PLAYWRIGHT L. DON SWARTZ
TALKS ABOUT "HERE WE SIT"
Q: WHAT INSPIRED YOU TO WRITE THIS PLAY?
A: I wanted the audience to see themselves from the actors' point of view.
Q: WHAT'S YOUR FAVORITE PART OR LINE IN THE PLAY? WHY?
A: I like the Lottie and Bernice sections. I like their no-nonsense approach to life. People with absolutely no sense of humor or whimsy are extremely funny to me.
Q: WHERE DO THE CHARACTERS COME FROM? ARE THEY BASED ON PEOPLE YOU KNOW?
A: The characters come from over 25 years of in-the-trenches theatre experience. Yes, some are people I've known and some are composites of people I have known.
Q: WHAT DID YOU TRY TO ACHIEVE WITH THIS PLAY?
A: I wanted the audience's story told. There is a lot going on out there during any given performance. Sadly, it is often more entertaining than what's on the stage.
Q: ANYTHING ELSE YOU'D LIKE TO SAY ABOUT YOUR PLAY?

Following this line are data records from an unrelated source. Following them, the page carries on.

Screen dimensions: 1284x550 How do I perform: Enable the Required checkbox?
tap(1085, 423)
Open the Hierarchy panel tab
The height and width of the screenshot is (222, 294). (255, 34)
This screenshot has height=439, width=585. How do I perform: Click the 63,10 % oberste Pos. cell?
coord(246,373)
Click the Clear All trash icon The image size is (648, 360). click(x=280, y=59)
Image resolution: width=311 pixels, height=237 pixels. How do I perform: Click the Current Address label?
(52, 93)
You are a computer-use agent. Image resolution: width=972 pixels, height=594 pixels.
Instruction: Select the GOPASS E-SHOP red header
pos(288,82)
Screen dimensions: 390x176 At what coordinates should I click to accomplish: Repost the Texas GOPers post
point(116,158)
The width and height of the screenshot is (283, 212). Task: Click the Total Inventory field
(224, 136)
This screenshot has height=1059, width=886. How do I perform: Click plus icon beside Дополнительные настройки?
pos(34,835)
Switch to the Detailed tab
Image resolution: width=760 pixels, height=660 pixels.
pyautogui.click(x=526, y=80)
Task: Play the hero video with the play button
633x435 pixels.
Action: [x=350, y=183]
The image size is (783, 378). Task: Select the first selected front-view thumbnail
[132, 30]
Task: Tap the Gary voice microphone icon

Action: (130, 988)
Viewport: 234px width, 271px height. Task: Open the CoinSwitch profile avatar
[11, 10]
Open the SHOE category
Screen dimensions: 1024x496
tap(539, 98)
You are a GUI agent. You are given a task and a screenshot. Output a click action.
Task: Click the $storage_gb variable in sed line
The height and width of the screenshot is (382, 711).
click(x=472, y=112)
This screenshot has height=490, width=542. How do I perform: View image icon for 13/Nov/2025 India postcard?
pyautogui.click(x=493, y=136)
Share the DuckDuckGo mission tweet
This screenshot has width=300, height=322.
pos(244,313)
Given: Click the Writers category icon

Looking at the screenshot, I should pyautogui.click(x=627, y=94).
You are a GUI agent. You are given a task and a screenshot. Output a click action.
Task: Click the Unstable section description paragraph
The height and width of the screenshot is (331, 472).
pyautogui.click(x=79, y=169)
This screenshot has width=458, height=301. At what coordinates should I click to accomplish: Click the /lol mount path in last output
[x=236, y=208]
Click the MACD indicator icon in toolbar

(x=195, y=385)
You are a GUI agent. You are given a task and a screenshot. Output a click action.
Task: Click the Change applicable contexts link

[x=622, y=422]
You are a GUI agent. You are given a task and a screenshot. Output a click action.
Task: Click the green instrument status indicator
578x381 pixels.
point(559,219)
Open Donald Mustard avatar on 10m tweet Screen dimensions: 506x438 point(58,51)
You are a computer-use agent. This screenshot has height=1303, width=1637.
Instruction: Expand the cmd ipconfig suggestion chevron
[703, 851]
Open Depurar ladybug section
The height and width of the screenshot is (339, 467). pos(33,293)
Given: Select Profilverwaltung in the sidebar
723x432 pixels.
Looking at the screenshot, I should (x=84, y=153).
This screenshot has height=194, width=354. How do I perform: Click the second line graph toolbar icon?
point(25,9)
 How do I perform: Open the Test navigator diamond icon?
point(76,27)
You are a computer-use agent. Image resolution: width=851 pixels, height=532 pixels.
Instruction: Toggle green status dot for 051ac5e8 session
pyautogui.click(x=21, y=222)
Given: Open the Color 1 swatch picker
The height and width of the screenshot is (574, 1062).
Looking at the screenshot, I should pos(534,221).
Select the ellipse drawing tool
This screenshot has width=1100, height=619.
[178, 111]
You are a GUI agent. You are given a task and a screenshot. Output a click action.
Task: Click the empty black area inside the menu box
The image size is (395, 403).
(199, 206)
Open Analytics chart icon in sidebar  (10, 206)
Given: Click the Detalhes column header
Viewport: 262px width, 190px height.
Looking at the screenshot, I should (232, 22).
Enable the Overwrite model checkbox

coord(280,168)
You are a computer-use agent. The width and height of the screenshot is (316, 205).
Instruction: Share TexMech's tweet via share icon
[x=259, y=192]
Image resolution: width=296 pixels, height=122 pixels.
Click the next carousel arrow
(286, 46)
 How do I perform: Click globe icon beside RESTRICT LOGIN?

A: I like to experiment with how action unfolds on the stage. Like early Russian montage films, I like to throw a variety of images and sounds at the audience and let them assemble the meaning. It's a format that gives the audience more responsibility where the narrative is concerned, but I have discovered that the audience is more than up to the task and often appreciative of the challenge. I think the worst thing a playwright can do is underestimate the audience.